Some do. Grounds (at least some) & liquid stay in contact all through a cupping, the brew continues to develop, you don't separate all the grounds & liquid at 3:30 in a cupping.

http://dailycoffeenews.com/2014/04/10/scaa-and-espresso-parts-unveiling-new-espresso-bowl-this-month/


----------



## MWJB (Feb 28, 2012)

robashton said:


> Ooh ooh ooh and I'm also willing to bet that because I'm not agitating after pour that the crust that forms will act as a pretty good insulator anyway!


Extract the grounds, use a lid for a lid.


----------



## robashton (May 9, 2015)

Yeah - they stay in there but once they're at the bottom and you're slurping out of a spoon they're not really adding much are they? I'm not drinking out of a cupping bowl one spoon at a time though.

I like the long controlled extraction - the most important aspect of this to me is the controllability and simplicity of it. I don't want to add rituals and chicken blood any more than I have to just to make it work with above-average results consistently


----------



## robashton (May 9, 2015)

MWJB said:


> Extract the grounds, use a lid for a lid.

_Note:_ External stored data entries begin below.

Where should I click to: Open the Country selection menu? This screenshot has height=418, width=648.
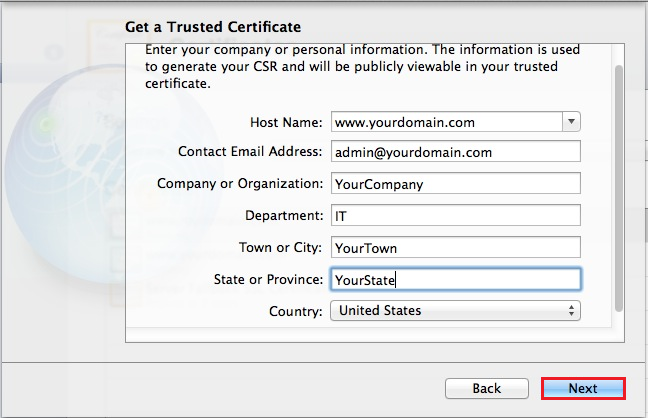pyautogui.click(x=455, y=310)
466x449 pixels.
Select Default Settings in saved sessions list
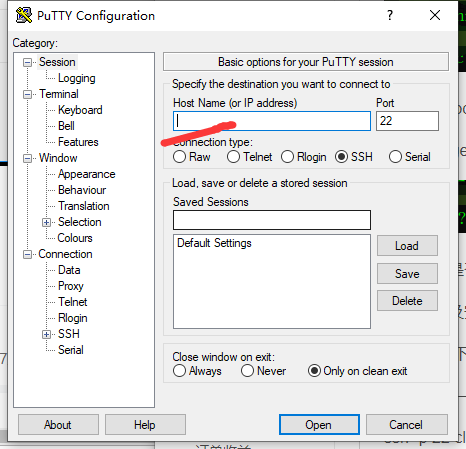click(214, 243)
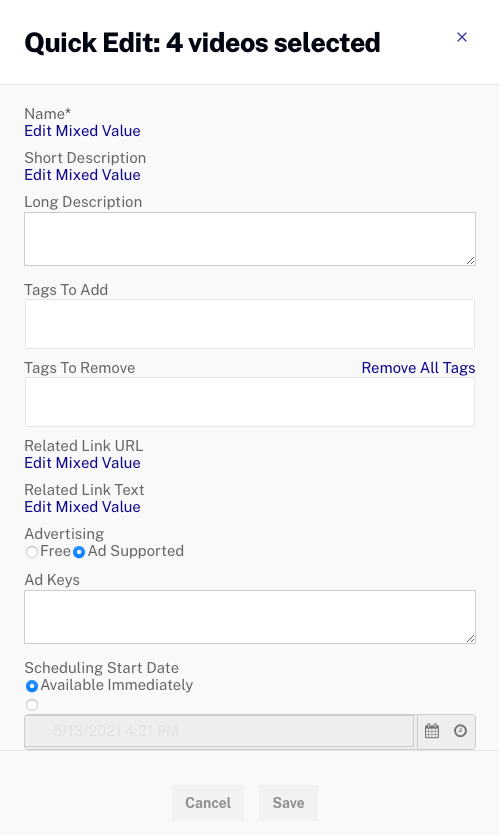Close the Quick Edit dialog with X
Screen dimensions: 499x835
pyautogui.click(x=462, y=37)
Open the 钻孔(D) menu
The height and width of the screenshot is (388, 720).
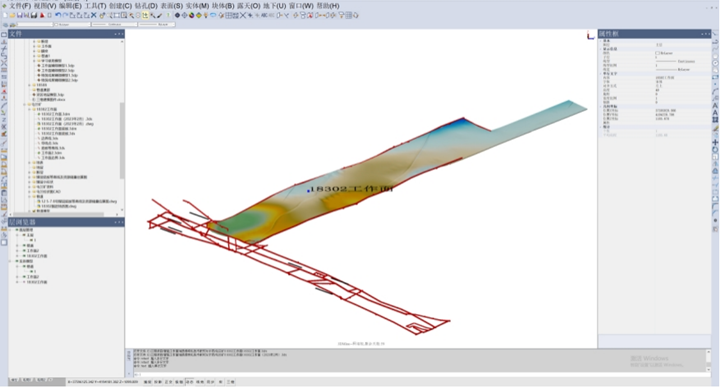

You jest, but I have actually considered scooping them out before inverting and pressing for the filter.


----------



## MWJB (Feb 28, 2012)

It wasn't entirely a joke. Seems a shame to use the grounds to keep the heat in, rather than to flavour the brew, then throw them away.


----------



## robashton (May 9, 2015)

Most of them sink like they do in a cupping bowl tbh! This is generating a very intense flavour and is obviously well extracted (man I need to buy a refractometer)..


----------



## robashton (May 9, 2015)

Also - I don't know why change variables unless there is a perceived problem with taste in such a simple recipe









Everything should be done with a reason that directly impacts that end cup.


----------



## MWJB (Feb 28, 2012)

Indeed, if it ain't broke don't fix it. Everything you do ultimately has an effect on the cup...are you saying you can quantify the result of each action & if not, don't do it? Your recipe doesn't seem any more/less simple than most?


----------



## jlarkin (Apr 26, 2015)

If it's good then stick with it, I don't know if in a world where people might do 20 minutes+ brews (admittedly it's not the norm but it's done) that you could call 3mins 30 a long steep though?


----------



## robashton (May 9, 2015)

MWJB said:


> Indeed, if it ain't broke don't fix it. Everything you do ultimately has an effect on the cup...are you saying you can quantify the result of each action & if not, don't do it? Your recipe doesn't seem any more/less simple than most?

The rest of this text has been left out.